Born in 1867 in the small town of Laupheim, where 20 percent of the population was Jewish, he was the son of a cattle dealer. Laemmle immigrated to the United States in 1884, earning a living as a bookkeeper in Chicago and Oshkosh.
He entered the new motion picture business after watching a movie at a nickelodeon. Laemmle opened a theater, renting movies from Thomas Edison’s monopolistic corporation. Laemmle segued from exhibition to distribution after forming his own company. Edison tried to bankrupt Laemmle by bombarding him with lawsuits, but he weathered the storm.
Laemmle was the first moviemaker during the silent era to give actors star billing, a practice that changed the industry. In 1911, he acquired the services of Pickford, who would be one of the greatest actresses of her generation.

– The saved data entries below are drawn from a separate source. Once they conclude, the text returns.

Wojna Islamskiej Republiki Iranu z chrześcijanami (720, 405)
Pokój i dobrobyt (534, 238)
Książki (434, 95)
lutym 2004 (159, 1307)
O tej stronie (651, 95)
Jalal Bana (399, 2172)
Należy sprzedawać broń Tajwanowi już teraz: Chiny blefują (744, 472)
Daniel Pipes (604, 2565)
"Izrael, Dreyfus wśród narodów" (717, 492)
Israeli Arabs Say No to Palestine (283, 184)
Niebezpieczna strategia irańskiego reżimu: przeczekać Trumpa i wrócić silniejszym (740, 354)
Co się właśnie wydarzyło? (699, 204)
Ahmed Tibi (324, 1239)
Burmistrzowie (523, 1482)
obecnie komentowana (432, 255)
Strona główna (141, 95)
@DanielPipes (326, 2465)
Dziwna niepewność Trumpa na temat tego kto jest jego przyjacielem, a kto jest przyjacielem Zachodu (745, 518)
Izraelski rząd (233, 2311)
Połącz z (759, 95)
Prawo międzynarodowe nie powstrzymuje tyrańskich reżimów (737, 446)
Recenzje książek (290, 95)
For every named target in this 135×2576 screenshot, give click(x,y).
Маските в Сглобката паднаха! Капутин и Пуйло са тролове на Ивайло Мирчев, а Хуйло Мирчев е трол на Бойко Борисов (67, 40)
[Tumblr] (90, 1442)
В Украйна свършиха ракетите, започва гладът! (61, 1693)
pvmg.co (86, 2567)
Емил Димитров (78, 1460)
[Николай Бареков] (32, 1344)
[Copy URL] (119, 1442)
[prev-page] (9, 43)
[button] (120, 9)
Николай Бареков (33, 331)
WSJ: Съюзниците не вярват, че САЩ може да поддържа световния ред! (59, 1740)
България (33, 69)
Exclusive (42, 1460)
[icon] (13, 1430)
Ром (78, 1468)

A year later, he and several associates established Universal Studios in Fort Lee, New Jersey. In 1915, he moved Universal to a 230-acre plot of farmland he had purchased in the San Fernando Valley near Los Angeles. He dubbed it Universal City.
With anti-German feelings running high during World War I, he produced a series of anti-German propaganda films for the American government.
A producer of melodramas, Westerns and serials, Laemmle in 1920 hired a young man named Irving Thalberg to manage Universal. A boy wonder, he stabilized its finances. During this period, Universal made two of the most memorable films of the 1920s — The Hunchback of Notre Dame and The Phantom of the Opera, both starring Lon Chaney.
Laemmle, a visionary, was the first to offer tourists studio tours and the first to hire female directors. At one point, eleven women directed movies on his backlot.
He had a keen eye for talent. John Ford and Bill Wilder, two of his acquisitions, won a total of seven Academy Awards in the category of best director. They earned them for The Informer, The Grapes of Wrath, How Green Was My Valley, The Quiet Man, The Best Years of Our Lives, Mrs. Miniver and Ben-Hur.
One of Laemmle’s finest films, All Quiet On The Western Front, was the first Universal movie to earn an Oscar for best picture. An anti-war film, it was the fourth highest grossing motion picture of 1930. In Berlin, Nazi thugs tried to interrupt the German premiere. The film was banned altogether in Germany after the Nazis assumed power in 1933.
Shortly afterward, Laemmle sold all his assets in Germany.
Noted for his nepotism, Laemmle named his son, Carl Jr., as head of production. A fan of horror movies, he encouraged his father to make “monster” movies like Dracula and Frankenstein, starring the inimitable Bela Lugosi and Boris Karloff.
Due to a hostile takeover in 1934, Laemmle was forced to sell his shares in Universal. He never made another movie after this setback. His son was also cast adrift.
Laemmle watched developments in Germany with mounting concern. He lined up jobs at Universal for his German relatives, and he lobbied the U.S. government to ease its immigration restrictions. By one estimate, he saved more than 300 German-Jewish families.
He died on September 24, 1939, three weeks after the outbreak of World War II. He did not live to see the Holocaust, which decimated German Jewry and destroyed the Jewish community of Laupheim.